Brasília (DF) – O destino de uma pesquisa eleitoral que apontou declínio nas intenções de voto do senador Flávio Bolsonaro (PL-RJ) está nas mãos dos sete integrantes do Tribunal Superior Eleitoral. A Corte se reúne nesta terça-feira, às 19h, para decidir se valida ou derruba a decisão monocrática do ministro Nunes Marques, que proibiu a divulgação do levantamento realizado pela AtlasIntel.
O material em questão veio a público em maio, logo depois que áudios comprometedores circularam na imprensa. Nas gravações, o parlamentar aparece solicitando aportes financeiros para a produção de um filme sobre o pai, o ex-presidente Jair Bolsonaro. O interlocutor citado é Daniel Vorcaro, proprietário do antigo Banco Master, figura que enfrenta investigações por supostas fraudes financeiras de grande escala.
Ao acolher o pedido da defesa do PL, Nunes Marques determinou que a empresa de pesquisa removesse imediatamente os dados de seus canais e suspendesse a circulação das informações. A argumentação do partido sustenta que houve um viés proposital no questionário aplicado aos entrevistados. Segundo a sigla, das 49 questões apresentadas, oito insistiam na relação entre Flávio e o Banco Master, o que, na visão da defesa, funcionaria como uma indução negativa do eleitorado.

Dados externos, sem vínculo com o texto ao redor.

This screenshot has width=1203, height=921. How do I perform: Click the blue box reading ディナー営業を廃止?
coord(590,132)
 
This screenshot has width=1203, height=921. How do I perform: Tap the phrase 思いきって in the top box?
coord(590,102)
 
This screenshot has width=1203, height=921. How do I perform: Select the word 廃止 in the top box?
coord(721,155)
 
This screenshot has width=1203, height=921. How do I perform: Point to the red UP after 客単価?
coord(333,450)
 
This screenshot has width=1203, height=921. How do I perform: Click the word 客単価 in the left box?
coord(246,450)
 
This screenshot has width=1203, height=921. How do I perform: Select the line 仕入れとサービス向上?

Outro ponto que pesou na decisão do ministro foi a contestação sobre a legitimidade das provas. O PL alega que os áudios usados como base para as perguntas ainda não tiveram sua autenticidade validada pelo Poder Judiciário. Para a legenda, utilizar conteúdo ainda não periciado em um questionário é uma prática que fere a isonomia do processo eleitoral.
Nunes Marques viu plausibilidade jurídica no pleito do partido. Em seu despacho, o magistrado anotou que o caso ultrapassa uma simples divergência metodológica. Para ele, existe uma alegação consistente de que a estrutura do questionário teria sido desenhada especificamente para direcionar as respostas, servindo mais como um mecanismo de influência do que como um instrumento de medição científica.
Além de Nunes Marques, o julgamento conta com os votos de André Mendonça, Dias Toffoli, Antonio Carlos Ferreira, Ricardo Villas Bôas Cueva, Floriano Azevedo Marques Neto e Estela Aranha. O resultado definirá se a AtlasIntel poderá seguir com a divulgação dos dados.
A empresa, por sua vez, reagiu ao bloqueio logo após a determinação do ministro. Em nota oficial, o instituto defendeu a integridade de seu trabalho. A AtlasIntel afirmou que confia no colegiado do tribunal para atestar a robustez técnica e a legalidade do estudo, destacando que espera o esclarecimento dos fatos a partir de uma análise detalhada da metodologia aplicada.